### Given text
On 11/17/2001 12:07:35 PM "S Leng" wrote:

>And I also wrote "everybody working in this field can see this
>standard table" , it means for me that Cambodian who are programmers,
>computers engineers, and so on , when they study computer science they can
>see this standard.

Without trying to argue for or against either opinion, I would like to understand why it is a problem for Cambodian computer engineers if it produces the necessary results.

>Could you please read once again the attached document especially page 9.

There are some points in this paper that seem valid to me. For example, I would not have expected U+17D8 KHMER SIGN BEYYAL to be encoded as a single character. Also, the presence of both U+17A2 and U+17A3 is likely to cause confusion for users, and I am led to wonder if it isn't a mistake to infer the need for a distinct QAQ in order to transliterate when the need has not been felt for hundreds of years. Looking at comparable issues in Thai script, it seems clear that such things were not needed to allow for successful software implementations for that script.

Some of those arguments seem valid to me. For better or worse, though, the encoding is part of the Standard, and I don't see that there could be any way to effectively change it.

Some of the arguments against the virama are not convincing, however.

First, since keyboard input has been mentioned in this thread, I will note the comment that "the encoding issue is independent from the key typing issue", which I agree with.

### Written exercise 1
In the message on Khmer encoding, which character does the writer say they would not have expected to be encoded as a single character?
### Written exercise 2
Continue the message on Khmer encoding from its final sentence.

### Data lines
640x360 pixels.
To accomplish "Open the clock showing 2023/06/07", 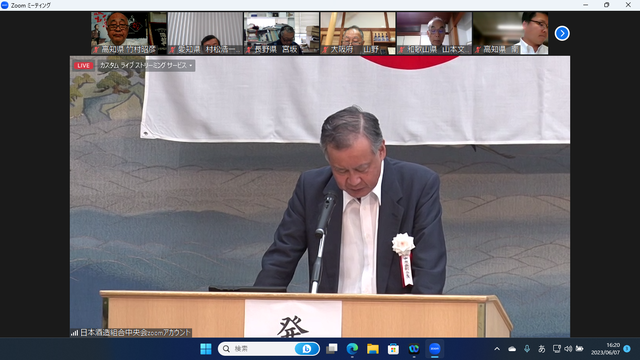I will (605, 349).
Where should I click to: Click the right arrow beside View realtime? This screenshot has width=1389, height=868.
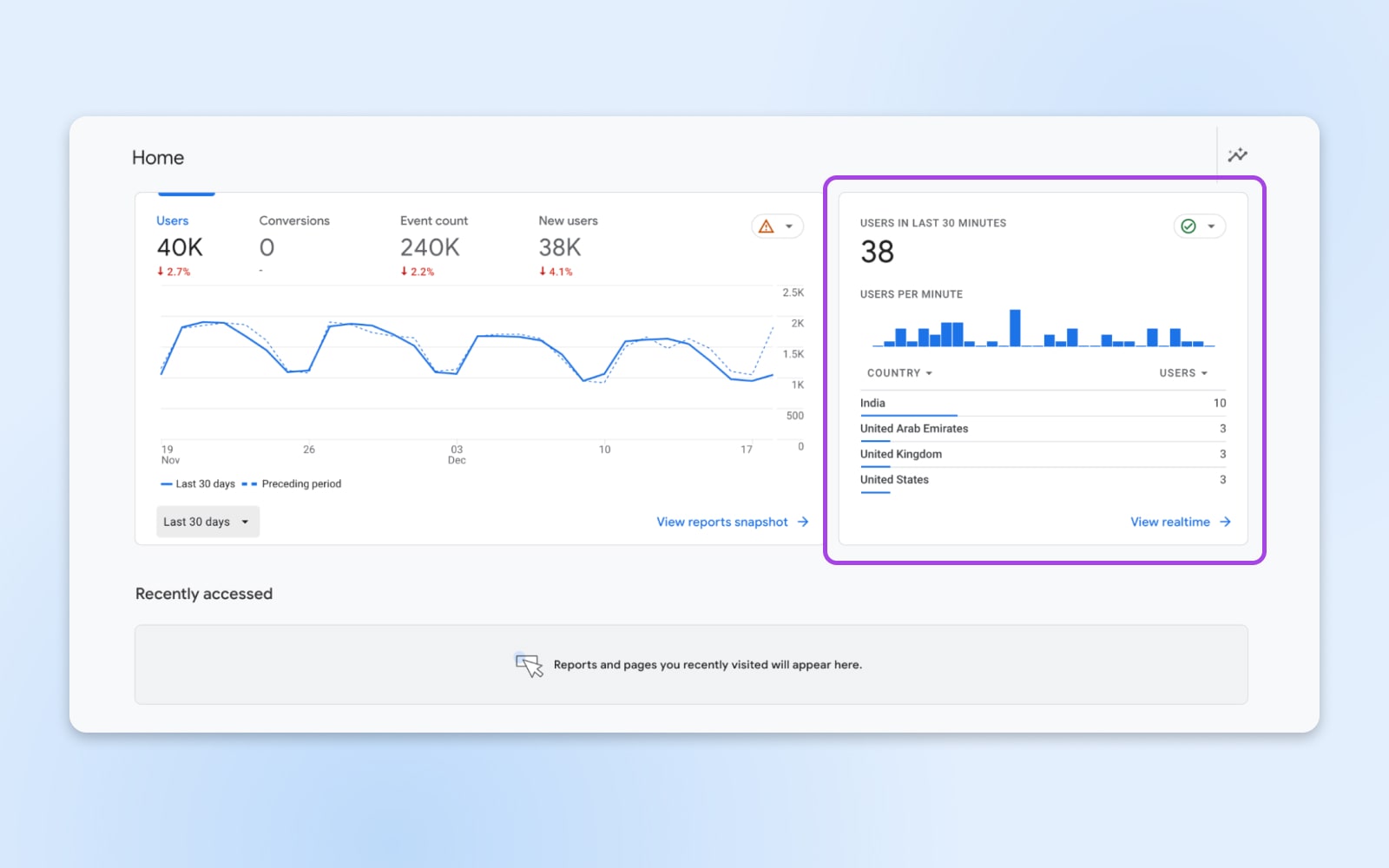click(x=1226, y=522)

### Task response 1
U+17D8 KHMER SIGN BEYYAL.

### Task response 2
Secondly, I note that the developers involved with KPP did not see any technical limitation in the virama model: "if you decide to accept [the newly defined Khmer block in UCS/Unicode], we can recode our implementation accordingly."

Thirdly, with respect to some specific arguments against the virama model for Khmer:

"(a) The virama model is groundless for Khmer script;"

This is merely an assertion; it is not a valid argument against the virama model for Khmer.

"(b) The virama model is inefficient for Khmer because it will increase normal text file size by around 20%. This is a clear demerit for end-users;"

I cannot see that this is such a serious issue. Changing from 8-bit encodings to Unicode/ISO 10646 will have changed file sizes for text in Khmer and many other scripts by 100%, but that has been seen to be a non-issue by all.

"(c) It will impose frequent application of an unnecessary step in the rendering phase (substituting COENG+consonant with a glyph of a subscript consonant). This is a demerit for implementers;"

Again, I do not see this as a serious issue: general-purpose rendering technologies can deal with these issues. Moreover, these technologies are required regardless of whether the virama model is used in order to deal with issues of subscript / diacritic positioning and ligation in Khmer.

"(d) The rendering rules used for Devanagari cannot be used for Khmer even if its encoding were to be based on the virama model. The merit for implementers is not highly significant;"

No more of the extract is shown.